EXERCISE AIM:
Could you restate word for word the lines running from the one with "You are a GUI" to the end of the data, both ends included, but without pictures?

DATASET RECORDS:
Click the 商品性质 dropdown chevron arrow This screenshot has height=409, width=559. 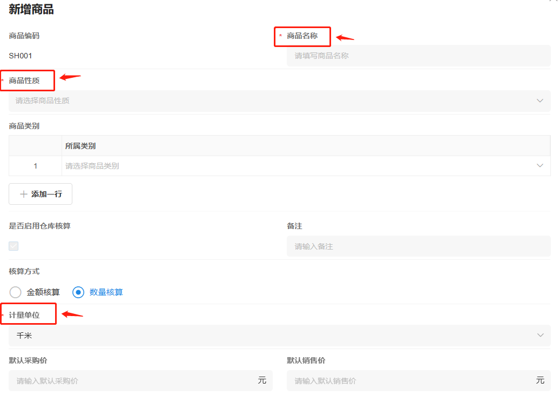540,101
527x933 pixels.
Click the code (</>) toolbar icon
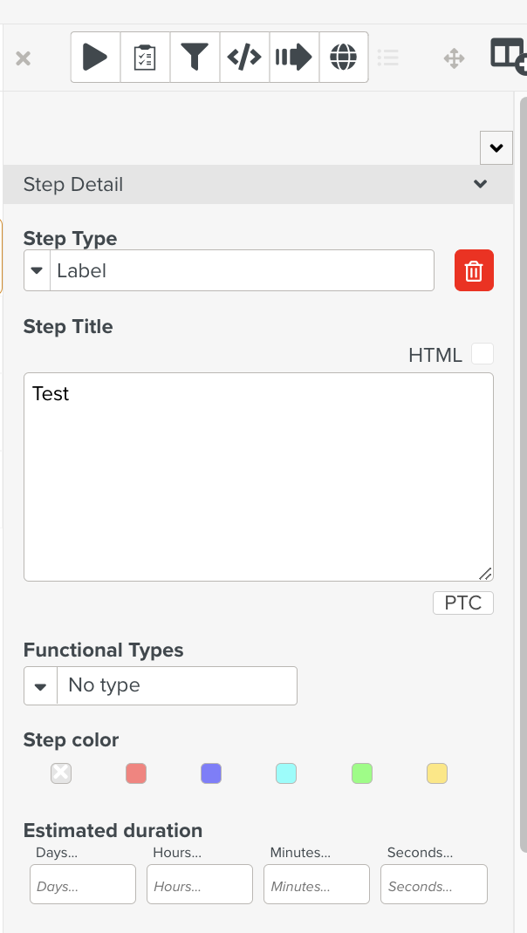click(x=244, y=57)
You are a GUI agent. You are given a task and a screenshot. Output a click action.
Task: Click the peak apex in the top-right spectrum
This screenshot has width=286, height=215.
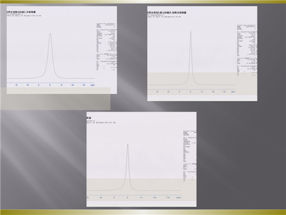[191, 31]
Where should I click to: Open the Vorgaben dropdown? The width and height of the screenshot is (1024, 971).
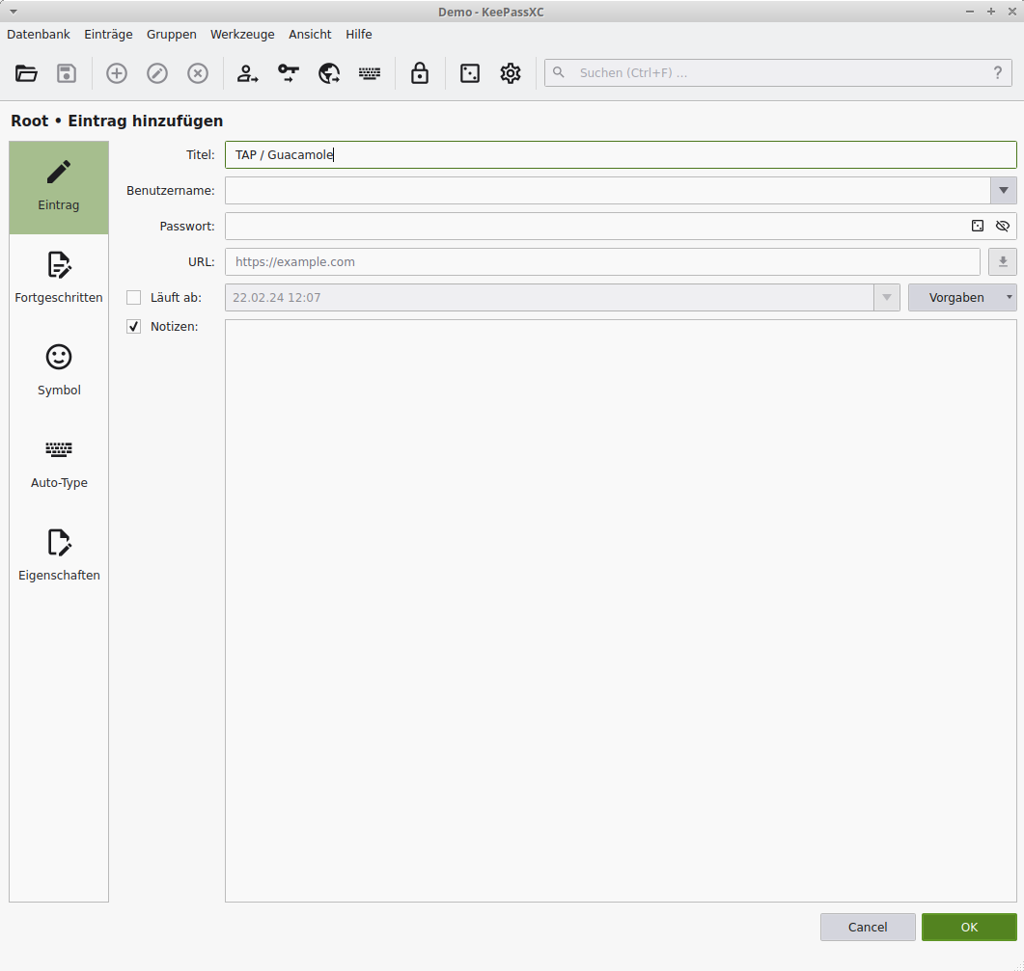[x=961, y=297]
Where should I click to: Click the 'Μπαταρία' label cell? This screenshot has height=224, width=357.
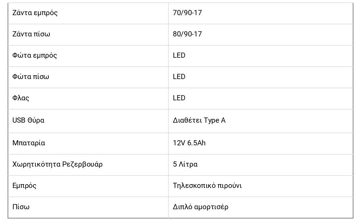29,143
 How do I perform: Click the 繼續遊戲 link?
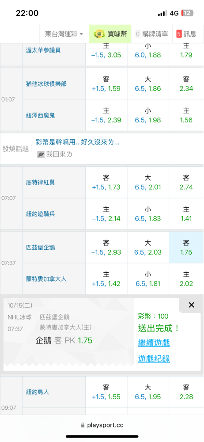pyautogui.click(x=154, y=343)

FINAL ANSWER:
You are a GUI agent. You are given a task and a screenshot. Output a click action.
Task: Click the peak apex in the top-right spectrum
This screenshot has width=286, height=215.
[191, 31]
Where should I click to: Open the Vorgaben dropdown? The width and height of the screenshot is (1024, 971).
[x=961, y=297]
Where should I click to: Click the 'Μπαταρία' label cell? This screenshot has height=224, width=357.
29,143
 How do I perform: Click the 繼續遊戲 link?
pyautogui.click(x=154, y=343)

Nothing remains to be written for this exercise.